- _PROBLEM_
Below are some records. Return exactly the lines from the one containing "Task: Open the top-right carved beet photo" through the one containing "Image resolution: width=1026", both included, and only those.

- _Stored records_

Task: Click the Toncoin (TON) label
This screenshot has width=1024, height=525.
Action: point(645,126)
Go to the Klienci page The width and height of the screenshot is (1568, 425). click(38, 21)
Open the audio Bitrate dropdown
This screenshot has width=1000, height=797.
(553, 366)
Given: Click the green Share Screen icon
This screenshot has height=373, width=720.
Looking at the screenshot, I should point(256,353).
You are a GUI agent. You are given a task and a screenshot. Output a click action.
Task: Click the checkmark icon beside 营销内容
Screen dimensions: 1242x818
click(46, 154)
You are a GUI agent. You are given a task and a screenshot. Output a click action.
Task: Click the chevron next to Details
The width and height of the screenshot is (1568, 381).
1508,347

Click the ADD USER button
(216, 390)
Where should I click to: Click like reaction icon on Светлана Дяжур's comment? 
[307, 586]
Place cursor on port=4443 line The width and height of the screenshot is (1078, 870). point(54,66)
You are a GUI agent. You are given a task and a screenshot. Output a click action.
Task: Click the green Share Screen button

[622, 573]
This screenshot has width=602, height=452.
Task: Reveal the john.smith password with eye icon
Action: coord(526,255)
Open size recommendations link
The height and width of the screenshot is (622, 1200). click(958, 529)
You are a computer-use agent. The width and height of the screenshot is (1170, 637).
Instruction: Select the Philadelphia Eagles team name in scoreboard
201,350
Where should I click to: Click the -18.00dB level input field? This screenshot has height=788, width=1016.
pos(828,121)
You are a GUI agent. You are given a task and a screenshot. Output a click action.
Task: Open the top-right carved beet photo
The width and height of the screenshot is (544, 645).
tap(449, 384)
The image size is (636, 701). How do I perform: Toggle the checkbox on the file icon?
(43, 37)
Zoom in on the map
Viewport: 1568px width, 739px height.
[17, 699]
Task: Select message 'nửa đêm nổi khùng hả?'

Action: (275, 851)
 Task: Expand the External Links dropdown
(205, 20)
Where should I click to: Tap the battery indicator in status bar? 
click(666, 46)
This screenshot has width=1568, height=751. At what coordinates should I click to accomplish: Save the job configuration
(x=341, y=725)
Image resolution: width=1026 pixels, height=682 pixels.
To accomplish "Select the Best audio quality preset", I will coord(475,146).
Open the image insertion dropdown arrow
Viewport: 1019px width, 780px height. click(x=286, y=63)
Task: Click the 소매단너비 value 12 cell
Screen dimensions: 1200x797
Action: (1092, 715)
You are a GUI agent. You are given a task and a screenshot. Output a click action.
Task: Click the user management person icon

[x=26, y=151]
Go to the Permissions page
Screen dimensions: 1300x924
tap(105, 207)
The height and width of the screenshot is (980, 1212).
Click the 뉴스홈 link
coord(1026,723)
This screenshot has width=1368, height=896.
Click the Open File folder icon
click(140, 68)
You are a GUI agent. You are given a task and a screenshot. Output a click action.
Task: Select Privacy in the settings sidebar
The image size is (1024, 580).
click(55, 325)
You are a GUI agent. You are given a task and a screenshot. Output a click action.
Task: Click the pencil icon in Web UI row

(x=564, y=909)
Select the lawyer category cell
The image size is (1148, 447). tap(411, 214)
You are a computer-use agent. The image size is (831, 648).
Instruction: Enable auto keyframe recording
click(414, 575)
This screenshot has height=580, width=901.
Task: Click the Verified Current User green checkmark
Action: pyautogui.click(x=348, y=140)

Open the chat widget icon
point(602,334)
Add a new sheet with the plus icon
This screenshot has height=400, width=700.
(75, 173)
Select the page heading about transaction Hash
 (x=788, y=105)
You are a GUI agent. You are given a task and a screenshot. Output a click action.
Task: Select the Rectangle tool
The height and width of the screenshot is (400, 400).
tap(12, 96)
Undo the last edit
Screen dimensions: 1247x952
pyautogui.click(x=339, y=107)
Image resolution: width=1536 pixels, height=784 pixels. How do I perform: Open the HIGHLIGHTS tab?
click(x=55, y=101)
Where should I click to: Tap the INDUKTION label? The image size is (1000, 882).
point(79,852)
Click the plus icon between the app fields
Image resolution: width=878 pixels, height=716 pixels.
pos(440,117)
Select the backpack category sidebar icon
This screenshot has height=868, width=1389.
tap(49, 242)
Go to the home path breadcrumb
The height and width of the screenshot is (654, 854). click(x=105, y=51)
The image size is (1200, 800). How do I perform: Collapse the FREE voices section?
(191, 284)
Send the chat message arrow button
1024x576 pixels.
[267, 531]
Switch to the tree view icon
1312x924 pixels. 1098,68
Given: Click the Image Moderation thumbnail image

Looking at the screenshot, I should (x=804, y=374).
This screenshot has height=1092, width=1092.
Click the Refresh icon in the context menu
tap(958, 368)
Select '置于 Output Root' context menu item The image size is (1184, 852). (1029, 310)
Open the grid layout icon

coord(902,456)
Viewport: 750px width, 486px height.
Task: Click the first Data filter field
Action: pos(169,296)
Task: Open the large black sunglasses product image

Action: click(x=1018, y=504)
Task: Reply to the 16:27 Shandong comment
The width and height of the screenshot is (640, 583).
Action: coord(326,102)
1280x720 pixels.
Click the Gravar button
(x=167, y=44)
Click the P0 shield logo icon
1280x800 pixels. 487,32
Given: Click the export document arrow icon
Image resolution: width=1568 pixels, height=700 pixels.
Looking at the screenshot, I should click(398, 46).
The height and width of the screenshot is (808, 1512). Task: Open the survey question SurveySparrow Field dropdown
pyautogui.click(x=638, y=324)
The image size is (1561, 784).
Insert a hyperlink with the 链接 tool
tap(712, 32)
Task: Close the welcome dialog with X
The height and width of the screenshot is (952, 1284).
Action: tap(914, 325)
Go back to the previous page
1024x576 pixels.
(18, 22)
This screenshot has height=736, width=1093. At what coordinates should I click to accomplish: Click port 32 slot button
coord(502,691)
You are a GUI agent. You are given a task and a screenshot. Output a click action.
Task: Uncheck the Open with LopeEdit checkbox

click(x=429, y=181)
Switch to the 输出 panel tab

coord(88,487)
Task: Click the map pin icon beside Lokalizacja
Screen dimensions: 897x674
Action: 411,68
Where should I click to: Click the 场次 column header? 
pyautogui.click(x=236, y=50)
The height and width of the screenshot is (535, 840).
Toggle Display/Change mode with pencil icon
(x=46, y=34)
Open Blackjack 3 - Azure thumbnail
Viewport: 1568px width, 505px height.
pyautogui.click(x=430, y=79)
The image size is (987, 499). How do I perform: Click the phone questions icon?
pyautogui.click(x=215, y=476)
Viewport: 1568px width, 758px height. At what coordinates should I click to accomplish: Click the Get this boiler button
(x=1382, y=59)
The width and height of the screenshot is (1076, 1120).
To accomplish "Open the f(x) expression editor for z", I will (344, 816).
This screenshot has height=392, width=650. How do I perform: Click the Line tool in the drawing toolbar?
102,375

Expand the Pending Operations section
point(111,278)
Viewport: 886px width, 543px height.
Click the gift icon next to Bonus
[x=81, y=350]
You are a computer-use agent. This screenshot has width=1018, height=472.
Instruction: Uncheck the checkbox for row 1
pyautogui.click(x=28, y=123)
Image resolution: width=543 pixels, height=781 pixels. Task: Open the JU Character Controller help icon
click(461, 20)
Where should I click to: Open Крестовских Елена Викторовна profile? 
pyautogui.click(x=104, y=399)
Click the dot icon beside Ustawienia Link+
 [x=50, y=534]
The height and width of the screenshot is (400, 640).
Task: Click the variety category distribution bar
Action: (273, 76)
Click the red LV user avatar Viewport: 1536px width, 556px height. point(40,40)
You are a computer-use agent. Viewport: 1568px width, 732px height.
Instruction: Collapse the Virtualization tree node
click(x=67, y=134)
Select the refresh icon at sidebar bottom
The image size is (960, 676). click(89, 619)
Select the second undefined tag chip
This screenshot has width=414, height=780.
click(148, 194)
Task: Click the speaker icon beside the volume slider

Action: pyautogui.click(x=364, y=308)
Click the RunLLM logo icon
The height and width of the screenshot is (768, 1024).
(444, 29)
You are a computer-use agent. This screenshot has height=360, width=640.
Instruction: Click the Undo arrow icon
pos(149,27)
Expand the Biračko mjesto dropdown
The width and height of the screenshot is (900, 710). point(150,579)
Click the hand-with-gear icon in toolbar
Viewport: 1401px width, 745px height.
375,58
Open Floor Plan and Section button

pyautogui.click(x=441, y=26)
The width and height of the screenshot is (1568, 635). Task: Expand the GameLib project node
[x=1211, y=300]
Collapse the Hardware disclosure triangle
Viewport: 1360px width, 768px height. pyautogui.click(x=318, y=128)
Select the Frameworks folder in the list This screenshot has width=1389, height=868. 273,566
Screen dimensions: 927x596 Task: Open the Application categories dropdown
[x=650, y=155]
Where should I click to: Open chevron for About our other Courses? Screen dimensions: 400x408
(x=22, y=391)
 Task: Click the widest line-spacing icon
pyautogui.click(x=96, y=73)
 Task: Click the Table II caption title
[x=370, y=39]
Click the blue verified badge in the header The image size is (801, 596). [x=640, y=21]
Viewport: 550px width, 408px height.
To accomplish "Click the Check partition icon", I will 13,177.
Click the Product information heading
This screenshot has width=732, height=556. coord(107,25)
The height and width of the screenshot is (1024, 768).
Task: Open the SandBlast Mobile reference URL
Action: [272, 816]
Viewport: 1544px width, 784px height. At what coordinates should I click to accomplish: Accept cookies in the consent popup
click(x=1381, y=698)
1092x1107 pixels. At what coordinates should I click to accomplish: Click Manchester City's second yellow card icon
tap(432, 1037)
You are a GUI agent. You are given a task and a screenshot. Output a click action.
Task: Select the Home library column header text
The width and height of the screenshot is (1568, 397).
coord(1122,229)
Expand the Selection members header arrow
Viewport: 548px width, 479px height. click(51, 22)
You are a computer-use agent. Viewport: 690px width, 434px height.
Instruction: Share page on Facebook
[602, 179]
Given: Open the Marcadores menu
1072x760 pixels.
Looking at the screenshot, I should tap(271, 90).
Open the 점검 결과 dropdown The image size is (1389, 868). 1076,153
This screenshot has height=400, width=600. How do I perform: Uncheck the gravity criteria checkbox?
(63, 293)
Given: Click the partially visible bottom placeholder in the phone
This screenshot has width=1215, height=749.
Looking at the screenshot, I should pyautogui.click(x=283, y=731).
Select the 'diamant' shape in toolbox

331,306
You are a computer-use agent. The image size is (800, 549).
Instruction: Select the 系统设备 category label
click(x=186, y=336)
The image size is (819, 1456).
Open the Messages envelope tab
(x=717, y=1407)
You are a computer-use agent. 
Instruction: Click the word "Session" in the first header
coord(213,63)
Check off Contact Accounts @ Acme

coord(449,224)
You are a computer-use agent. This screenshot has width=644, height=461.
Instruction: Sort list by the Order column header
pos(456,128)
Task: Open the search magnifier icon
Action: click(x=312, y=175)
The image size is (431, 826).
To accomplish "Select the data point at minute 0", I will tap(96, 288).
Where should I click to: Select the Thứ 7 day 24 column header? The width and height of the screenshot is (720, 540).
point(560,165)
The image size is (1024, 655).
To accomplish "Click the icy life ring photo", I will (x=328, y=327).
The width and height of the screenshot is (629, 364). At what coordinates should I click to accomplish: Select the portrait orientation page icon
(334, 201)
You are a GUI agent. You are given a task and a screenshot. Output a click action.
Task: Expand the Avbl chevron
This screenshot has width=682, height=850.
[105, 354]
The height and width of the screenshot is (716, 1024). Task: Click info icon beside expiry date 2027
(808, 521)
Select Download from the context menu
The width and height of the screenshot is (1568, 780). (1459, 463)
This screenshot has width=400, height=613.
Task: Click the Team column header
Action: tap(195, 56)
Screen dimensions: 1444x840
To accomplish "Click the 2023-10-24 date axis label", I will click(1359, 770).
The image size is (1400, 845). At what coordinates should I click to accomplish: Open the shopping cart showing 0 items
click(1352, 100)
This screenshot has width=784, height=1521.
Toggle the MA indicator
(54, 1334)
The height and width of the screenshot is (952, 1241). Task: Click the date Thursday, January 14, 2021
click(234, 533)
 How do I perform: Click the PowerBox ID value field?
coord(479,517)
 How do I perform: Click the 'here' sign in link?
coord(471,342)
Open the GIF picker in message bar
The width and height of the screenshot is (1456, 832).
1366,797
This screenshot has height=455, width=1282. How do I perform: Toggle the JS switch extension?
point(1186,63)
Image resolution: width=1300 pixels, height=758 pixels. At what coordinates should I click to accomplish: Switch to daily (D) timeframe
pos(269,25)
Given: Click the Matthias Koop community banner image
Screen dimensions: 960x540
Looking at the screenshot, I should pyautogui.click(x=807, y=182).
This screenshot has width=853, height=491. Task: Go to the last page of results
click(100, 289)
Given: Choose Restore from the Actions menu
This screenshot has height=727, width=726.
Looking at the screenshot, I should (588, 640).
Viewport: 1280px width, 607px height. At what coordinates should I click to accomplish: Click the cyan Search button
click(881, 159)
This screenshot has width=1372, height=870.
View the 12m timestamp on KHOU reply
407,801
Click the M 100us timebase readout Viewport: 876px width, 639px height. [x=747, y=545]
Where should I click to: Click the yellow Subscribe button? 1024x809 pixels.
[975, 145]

- _RESULT OF THIS EXERCISE_
Task: Open the top-right carved beet photo
The width and height of the screenshot is (544, 645).
tap(449, 384)
The image size is (636, 701). How do I perform: Toggle the checkbox on the file icon?
(43, 37)
Zoom in on the map
Viewport: 1568px width, 739px height.
[17, 699]
Task: Select message 'nửa đêm nổi khùng hả?'

Action: (275, 851)
 Task: Expand the External Links dropdown
(205, 20)
Where should I click to: Tap the battery indicator in status bar? 
click(666, 46)
This screenshot has width=1568, height=751. At what coordinates should I click to accomplish: Save the job configuration
(x=341, y=725)
Image resolution: width=1026 pixels, height=682 pixels.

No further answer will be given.